Start of Given records

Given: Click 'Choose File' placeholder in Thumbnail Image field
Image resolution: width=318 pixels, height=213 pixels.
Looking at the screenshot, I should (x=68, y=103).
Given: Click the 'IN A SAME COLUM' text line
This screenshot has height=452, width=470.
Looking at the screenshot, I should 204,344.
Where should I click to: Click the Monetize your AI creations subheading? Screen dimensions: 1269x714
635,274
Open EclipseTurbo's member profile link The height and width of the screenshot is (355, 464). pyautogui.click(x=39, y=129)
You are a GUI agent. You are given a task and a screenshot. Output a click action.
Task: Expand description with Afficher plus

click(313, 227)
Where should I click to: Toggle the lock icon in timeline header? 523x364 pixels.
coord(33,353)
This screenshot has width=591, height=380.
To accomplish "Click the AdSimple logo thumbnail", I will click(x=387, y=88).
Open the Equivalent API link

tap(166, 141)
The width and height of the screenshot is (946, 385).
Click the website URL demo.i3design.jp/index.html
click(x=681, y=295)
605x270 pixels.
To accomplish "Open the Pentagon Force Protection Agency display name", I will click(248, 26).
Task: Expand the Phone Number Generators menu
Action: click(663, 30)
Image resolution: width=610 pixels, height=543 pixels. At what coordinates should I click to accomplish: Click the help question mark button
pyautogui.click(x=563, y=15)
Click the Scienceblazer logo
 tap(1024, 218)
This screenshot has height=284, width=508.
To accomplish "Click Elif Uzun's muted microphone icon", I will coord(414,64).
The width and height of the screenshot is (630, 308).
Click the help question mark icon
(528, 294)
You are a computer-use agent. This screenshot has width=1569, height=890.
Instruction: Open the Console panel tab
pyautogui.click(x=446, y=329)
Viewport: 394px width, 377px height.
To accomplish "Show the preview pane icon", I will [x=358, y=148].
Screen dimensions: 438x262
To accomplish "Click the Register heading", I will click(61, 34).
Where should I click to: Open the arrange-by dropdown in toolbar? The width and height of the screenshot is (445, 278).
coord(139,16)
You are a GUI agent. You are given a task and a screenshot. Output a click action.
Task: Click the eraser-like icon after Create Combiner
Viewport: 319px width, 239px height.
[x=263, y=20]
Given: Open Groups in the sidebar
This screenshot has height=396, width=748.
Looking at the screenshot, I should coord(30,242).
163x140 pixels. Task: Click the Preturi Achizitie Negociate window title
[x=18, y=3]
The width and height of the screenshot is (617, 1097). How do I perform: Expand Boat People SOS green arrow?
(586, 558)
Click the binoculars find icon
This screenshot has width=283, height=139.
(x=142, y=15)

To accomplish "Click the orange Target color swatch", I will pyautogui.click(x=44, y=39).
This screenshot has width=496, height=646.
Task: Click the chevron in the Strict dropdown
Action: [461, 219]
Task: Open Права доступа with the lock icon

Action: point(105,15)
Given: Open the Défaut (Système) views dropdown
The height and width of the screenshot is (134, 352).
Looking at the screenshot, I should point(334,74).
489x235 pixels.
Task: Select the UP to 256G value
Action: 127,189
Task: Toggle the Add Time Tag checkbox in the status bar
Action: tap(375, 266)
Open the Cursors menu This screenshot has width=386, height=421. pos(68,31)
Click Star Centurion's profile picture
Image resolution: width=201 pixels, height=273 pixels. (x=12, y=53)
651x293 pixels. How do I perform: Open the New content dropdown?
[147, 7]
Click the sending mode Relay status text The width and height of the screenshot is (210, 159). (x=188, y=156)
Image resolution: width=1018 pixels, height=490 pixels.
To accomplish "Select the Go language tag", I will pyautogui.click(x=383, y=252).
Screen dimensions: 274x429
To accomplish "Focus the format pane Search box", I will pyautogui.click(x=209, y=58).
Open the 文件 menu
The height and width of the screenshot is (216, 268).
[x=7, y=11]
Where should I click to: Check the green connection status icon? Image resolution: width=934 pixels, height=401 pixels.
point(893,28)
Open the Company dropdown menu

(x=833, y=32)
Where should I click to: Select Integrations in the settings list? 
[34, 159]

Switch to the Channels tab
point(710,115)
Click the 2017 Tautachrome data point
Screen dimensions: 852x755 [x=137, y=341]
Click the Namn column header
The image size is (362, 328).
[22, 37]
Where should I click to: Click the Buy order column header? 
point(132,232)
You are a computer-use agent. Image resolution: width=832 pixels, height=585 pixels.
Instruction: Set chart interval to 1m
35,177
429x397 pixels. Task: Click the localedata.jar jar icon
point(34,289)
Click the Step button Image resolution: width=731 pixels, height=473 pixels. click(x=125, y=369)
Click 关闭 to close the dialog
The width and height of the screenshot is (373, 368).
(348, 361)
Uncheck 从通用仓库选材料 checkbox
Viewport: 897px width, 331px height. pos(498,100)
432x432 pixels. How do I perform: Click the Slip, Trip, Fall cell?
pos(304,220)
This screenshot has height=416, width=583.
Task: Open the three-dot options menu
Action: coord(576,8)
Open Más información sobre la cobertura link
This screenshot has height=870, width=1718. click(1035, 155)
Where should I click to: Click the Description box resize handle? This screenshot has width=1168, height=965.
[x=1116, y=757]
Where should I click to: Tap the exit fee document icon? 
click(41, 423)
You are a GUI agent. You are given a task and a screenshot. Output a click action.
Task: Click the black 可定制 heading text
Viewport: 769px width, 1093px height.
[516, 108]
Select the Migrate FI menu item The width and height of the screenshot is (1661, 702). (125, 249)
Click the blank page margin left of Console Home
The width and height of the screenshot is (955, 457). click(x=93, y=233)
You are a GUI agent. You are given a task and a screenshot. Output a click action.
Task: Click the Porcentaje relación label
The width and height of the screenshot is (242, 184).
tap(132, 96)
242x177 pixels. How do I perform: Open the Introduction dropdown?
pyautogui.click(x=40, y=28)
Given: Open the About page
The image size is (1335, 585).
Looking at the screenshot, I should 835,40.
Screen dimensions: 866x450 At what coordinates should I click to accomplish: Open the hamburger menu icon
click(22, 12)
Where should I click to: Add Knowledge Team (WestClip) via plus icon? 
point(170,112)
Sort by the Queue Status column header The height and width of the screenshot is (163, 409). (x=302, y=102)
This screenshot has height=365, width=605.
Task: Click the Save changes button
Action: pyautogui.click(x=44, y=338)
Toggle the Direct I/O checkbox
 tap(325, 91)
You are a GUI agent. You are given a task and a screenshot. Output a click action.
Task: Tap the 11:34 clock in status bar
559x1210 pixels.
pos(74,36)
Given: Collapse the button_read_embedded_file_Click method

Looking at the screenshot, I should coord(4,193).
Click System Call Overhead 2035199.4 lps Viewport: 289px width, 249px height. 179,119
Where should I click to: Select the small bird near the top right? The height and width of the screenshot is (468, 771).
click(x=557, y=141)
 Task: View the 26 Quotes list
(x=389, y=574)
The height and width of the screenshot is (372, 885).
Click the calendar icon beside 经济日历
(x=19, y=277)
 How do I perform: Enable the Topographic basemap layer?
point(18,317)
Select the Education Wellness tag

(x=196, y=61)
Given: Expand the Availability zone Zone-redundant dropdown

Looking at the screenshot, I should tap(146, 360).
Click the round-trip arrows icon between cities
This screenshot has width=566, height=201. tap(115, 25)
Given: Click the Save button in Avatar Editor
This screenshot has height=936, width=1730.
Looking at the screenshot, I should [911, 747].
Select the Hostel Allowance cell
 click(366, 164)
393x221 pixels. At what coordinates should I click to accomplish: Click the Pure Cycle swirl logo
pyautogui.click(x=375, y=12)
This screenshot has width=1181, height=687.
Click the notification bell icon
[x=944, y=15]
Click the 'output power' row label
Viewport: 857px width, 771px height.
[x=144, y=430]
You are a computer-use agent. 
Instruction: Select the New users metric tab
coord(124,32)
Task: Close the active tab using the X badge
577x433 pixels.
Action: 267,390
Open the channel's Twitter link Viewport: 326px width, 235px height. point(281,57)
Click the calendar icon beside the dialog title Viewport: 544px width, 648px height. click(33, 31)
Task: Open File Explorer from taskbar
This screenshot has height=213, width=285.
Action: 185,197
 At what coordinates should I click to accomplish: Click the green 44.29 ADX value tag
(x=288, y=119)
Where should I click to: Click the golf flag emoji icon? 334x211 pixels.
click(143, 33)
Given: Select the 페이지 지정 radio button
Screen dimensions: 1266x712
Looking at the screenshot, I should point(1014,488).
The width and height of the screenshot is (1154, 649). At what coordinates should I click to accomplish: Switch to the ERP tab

End of Given records

Assignment:
Every line that contains the string "dialog" should be copied from the entries.

Expected answer:
Click 关闭 to close the dialog
Click the calendar icon beside the dialog title Viewport: 544px width, 648px height. click(33, 31)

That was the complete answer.